The side-effects of UVB exposure, like erythema or pigmentation, are well known but in medical devices the light is delivered in a “narrow-band” form – indicating limited wavelength spectrum – which minimises the risks. “Therapy is overseen by qualified practitioners, thus exposure is controlled,” notes the specialist. Most importantly, the light sources are adjusted by technical experts, “to confirm suitable light frequency output – different from beauty salons, where regulations may be lax, and wavelength accuracy isn’t verified.”

Consumer Devices and Evidence Gaps

Colored light diodes, he notes, “aren’t really used in the medical sense, but they may help with certain conditions.” Red LEDs, it is proposed, enhance blood flow, oxygen utilization and skin cell regeneration, and stimulate collagen production – a primary objective in youth preservation. “Research exists,” states the dermatologist. “However, it’s limited.” Nevertheless, with numerous products on the market, “it’s unclear if device outputs match study parameters. We don’t know the duration, ideal distance from skin surface, whether or not that will increase the risk versus the benefit. Numerous concerns persist.”

Specific Applications and Professional Perspectives

One of the earliest blue-light products targeted Cutibacterium acnes, a microbe associated with acne. Research support isn’t sufficient for standard medical recommendation – even though, says Ho, “it’s commonly used in cosmetic clinics.” Individuals include it in their skincare practices, he observes, but if they’re buying a device for home use, “we just tell them to try it carefully and to make sure it has been assessed for safety. If it’s not medically certified, oversight remains ambiguous.”

Innovative Investigations and Molecular Effects

Meanwhile, in a far-flung field of pioneering medical science, researchers have been testing neural cells, revealing various pathways for light-enhanced cell function. “Nearly every test with precise light frequencies demonstrated advantageous outcomes,” he reports. It is partly these many and varied positive effects on cellular health that have driven skepticism about light therapy – that results appear unrealistic. However, scientific investigation has altered his perspective.

The scientist mainly develops medications for neurological conditions, however two decades past, a doctor developing photonic antiviral treatment consulted his scientific background. “He designed tools for biological testing,” he says. “I remained doubtful. This particular frequency was around 1070 nanometers, that nobody believed did anything biological.”

The advantage it possessed, however, was its ability to transmit through aqueous environments, enabling deeper tissue penetration.

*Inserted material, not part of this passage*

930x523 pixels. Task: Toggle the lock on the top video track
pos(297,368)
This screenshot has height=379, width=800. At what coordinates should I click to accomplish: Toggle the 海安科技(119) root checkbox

Mitochondrial Effects and Brain Health

More evidence was emerging at the time that infrared light targeted the mitochondria in cells. Mitochondria produce ATP for cell function, producing fuel for biological processes. “Mitochondria exist throughout the body, particularly in neural cells,” explains the neuroscientist, who, as a neuroscientist, decided to focus the research on brain cells. “It has been shown that in humans this light therapy increases blood flow into the brain, which is generally advantageous.”

With 1070 treatment, energy organelles generate minimal reactive oxygen compounds. In limited quantities these molecules, explains the expert, “triggers guardian proteins that maintain organelle health, protect cellular integrity and manage defective proteins.”

These processes show potential for neurological conditions: antioxidant, inflammation reduction, and cellular cleanup – autophagy representing cellular waste disposal.

Current Research Status and Professional Opinions

The last time Chazot checked the literature on using the 1070 wavelength on human dementia patients, he reports, about 400 people were taking part in four studies, including his own initial clinical trials in the US

Kim Booth
Kim Booth

A seasoned business consultant with over a decade of experience in strategic planning and market analysis.